19. Majors and minors and mondig and onmondig: Majors and minors indicate whether a person is older or younger than 21 years, mondig en onmondig indicate a person is legally regarded as being capable of conducting his/her own affairs or not.
20. Marital and extra-marital (legitimate and illegitimate) Children: (An extra-marital child is also called an illegitimate child, but the preferred term is extra-marital) A Marital child is a child born from parent who are legally married at the time of its conception, birth or at any intervening time, and is also probably a child born from a putative marriage. Extra-marital children are all children who do not meet the requirements stated above.
21. Negotiorum gestio: That is the administering of another’s affairs to his or her advantage, but without his or her knowledge.
22. Obligation: A juristic bond in term of which on the one hand a person/s has a right to a performance and, on the other hand, a person/s has a duty to render performance.

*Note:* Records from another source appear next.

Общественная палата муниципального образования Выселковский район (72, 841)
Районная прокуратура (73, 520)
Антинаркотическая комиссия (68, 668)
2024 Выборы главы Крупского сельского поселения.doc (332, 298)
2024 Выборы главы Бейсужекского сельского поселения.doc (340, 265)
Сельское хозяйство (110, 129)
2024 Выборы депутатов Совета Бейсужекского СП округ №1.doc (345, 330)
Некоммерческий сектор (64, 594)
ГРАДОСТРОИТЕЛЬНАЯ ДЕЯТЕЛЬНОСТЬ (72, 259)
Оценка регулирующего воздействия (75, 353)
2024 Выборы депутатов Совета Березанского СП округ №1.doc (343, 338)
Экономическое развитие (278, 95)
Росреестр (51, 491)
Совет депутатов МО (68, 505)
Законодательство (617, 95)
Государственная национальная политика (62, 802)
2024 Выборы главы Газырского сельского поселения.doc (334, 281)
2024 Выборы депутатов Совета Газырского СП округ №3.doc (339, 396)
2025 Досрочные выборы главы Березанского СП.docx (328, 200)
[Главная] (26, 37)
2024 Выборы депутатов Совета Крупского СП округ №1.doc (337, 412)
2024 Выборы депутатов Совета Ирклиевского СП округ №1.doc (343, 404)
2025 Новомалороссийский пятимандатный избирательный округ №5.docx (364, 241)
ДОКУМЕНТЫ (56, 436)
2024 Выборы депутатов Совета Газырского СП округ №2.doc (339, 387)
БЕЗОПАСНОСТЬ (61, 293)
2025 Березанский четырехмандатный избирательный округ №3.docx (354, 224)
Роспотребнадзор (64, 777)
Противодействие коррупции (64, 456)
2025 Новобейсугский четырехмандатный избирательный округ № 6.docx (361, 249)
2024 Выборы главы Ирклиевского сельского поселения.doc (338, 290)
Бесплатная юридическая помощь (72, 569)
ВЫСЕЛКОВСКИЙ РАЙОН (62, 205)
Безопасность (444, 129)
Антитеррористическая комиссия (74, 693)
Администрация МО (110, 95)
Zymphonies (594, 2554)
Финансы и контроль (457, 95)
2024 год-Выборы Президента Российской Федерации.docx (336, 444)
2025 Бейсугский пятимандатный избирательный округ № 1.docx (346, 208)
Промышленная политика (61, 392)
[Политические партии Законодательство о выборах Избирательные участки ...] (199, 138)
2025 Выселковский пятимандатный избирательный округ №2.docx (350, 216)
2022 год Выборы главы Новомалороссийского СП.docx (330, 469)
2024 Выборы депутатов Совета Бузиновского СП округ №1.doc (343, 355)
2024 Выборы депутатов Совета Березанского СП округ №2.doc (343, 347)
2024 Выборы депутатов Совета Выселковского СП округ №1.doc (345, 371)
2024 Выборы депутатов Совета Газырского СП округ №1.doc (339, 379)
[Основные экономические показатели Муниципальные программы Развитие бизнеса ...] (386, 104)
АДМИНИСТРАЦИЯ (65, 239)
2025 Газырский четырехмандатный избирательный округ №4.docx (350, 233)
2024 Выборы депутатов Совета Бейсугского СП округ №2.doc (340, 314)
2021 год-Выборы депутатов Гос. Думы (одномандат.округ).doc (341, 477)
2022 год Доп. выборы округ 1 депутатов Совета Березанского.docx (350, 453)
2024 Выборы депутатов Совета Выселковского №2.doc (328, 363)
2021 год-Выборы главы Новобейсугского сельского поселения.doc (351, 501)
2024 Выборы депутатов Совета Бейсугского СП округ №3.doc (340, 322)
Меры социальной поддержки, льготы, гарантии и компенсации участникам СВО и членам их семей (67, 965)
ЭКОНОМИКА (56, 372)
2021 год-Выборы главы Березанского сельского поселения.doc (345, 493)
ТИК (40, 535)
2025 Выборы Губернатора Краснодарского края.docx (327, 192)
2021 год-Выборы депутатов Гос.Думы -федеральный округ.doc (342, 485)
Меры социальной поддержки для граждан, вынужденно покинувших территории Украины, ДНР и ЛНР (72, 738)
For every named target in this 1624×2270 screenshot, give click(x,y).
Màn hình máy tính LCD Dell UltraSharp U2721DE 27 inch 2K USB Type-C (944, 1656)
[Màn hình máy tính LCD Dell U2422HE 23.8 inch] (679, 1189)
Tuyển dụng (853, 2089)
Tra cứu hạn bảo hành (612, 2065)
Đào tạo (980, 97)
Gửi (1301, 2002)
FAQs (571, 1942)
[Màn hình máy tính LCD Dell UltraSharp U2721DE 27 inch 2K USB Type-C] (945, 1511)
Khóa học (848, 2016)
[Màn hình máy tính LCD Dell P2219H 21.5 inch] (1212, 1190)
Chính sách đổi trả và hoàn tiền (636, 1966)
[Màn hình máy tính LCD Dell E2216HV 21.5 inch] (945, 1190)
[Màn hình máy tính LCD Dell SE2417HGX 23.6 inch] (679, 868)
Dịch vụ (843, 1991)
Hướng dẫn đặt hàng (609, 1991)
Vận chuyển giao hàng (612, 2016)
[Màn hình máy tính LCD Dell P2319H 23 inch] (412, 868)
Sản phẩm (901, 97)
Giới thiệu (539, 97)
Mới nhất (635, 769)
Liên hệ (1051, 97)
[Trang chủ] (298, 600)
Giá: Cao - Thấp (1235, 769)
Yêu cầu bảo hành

A civil obligation is legally enforceable while a natural obligation is unenforceable.
23. Performance: Human conduct which may consist of either doing or not doing something. An obligation consists of a duty to render performance.
24. Presumption: An assumption made by the law on the basis of the available facts. An irrebuttable presumption cannot be rebutted by proving facts to the contrary - in such a case the presumption is actually a legal rule which states that a certain acceptance must be made by the law if certain facts are proved to exist. A rebuttable presumption is an acceptance which is made but which can be made rebutted by proving the contrary.
25. Putative marriage: A void marriage where one or both of the parties to the marriage are bona fide unaware of the defect invalidating the marriage. As long as one or both of the parties remain bona fide unaware of the fact that the marriage is in fact invalid, the putative marriage has the legal consequences of a valid marriage.
26. Ratification: That behaviour (tacit or express) whereby an error in a juristic act is rectified to that it acquires full validity retrospectively.
27. Reparation (genoegdoening, solatium, satisfaction): Compensation which a person may claim in regard to non-patrimonial loss that he or she has suffered as a result of a delict. The word “damages” is often used both in the sense of patrimonial and non-patrimonial loss. The distinction is nevertheless very important since different rules apply in regard to recovery of the two types of loss. See also “Damages” Supra.
28. Restitutio in Integrum: A legal remedy by means of which the former position is restored, that is the return of whatever had been performed in term of a contract.